Beyond the individual: A systematic review of the effects of unit-level demands and resources on employee productivity, health, and well-being.

Source avec lien : Journal of Occupational Health Psychology, 27(2).

L’objectif de cette revue systématique est de synthétiser les preuves concernant les ressources et les exigences professionnelles au niveau supraindividuel et leurs relations avec la productivité, la santé et le bien-être lié au travail.
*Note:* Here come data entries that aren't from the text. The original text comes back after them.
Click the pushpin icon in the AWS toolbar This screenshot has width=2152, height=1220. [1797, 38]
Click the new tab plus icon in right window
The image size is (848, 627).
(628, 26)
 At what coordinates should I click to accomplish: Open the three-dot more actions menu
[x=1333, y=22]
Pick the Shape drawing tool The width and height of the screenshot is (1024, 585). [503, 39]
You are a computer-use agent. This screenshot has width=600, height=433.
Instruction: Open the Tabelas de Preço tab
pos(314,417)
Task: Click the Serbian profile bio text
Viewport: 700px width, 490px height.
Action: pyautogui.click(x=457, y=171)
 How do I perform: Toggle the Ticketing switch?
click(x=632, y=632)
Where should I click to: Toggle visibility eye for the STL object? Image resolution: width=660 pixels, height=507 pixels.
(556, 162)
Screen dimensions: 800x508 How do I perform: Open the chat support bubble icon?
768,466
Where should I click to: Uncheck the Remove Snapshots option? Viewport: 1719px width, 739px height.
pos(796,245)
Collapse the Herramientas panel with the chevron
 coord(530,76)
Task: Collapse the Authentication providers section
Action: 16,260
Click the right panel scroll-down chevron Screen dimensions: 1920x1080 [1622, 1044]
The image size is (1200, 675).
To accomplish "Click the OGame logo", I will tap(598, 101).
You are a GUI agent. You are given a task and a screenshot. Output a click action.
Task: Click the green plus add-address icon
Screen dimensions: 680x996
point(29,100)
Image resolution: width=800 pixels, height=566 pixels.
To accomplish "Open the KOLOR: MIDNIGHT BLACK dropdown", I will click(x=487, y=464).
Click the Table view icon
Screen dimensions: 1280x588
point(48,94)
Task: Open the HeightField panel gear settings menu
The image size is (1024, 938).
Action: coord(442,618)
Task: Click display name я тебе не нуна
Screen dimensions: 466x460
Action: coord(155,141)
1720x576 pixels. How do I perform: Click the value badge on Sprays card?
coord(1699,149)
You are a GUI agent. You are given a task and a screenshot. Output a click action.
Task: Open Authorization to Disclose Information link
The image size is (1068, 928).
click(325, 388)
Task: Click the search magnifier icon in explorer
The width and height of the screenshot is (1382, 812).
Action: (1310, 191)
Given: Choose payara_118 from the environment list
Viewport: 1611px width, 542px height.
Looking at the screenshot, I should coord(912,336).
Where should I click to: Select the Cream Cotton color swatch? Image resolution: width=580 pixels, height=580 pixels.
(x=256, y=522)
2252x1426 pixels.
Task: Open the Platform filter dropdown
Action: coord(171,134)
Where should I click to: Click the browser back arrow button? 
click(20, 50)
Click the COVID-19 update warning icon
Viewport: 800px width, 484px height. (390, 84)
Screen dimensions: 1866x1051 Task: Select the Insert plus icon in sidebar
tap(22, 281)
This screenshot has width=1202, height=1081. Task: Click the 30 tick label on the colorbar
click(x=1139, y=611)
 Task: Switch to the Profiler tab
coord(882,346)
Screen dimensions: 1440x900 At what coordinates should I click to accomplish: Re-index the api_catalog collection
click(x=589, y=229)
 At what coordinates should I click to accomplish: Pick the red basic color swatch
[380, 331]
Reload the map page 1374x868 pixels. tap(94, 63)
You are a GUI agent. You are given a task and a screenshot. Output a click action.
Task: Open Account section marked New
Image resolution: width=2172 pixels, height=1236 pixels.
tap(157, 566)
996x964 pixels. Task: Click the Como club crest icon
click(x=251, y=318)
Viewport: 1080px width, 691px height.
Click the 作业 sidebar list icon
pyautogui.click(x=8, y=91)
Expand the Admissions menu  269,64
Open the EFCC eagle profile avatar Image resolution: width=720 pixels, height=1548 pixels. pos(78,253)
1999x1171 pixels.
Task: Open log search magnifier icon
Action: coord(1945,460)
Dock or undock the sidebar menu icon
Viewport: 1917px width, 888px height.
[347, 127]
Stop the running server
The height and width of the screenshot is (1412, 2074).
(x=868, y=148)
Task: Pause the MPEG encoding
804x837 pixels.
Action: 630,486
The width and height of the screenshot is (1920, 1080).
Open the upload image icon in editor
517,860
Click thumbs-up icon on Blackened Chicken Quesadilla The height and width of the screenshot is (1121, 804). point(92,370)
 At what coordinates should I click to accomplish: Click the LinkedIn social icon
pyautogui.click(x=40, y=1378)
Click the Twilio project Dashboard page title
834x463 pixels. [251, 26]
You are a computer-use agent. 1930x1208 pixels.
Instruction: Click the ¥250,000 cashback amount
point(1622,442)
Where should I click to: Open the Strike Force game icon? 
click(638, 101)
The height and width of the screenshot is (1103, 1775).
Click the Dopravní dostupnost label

Creating sustainable employment—that is, a condition in which employees remain productive but also enjoy good health and well-being—is a challenge for many organizations. Work environment factors are major contributors to these employee outcomes. The job demands–resources model categorizes work environment factors into demands versus resources, which are, respectively, detrimental versus beneficial to employee outcomes. Although conceptualized as workplace factors, these job characteristics have been studied mostly at an individual level. Therefore, their roles at the supraindividual level (i.e., any work-unit level above an individual, such as group or organization) for employee productivity, health, and well-being remains unclear. The aim of this systematic review is to synthesize evidence concerning job resources and job demands at the supraindividual level and their relationships to productivity, health, and work-related well-being. The review covers articles published through December 2018. In total, 202 papers met the inclusion criteria. We found stronger support for the beneficial roles of supraindividual job resources than for the detrimental roles of job demands for productivity and work-related well-being. Regarding health, most of the relationships were found to be nonsignificant. To conclude, this review demonstrates that, at the supraindividual level, the motivational path has received more support than the health impairment path. Based on these findings, we provide recommendations for further research and practice.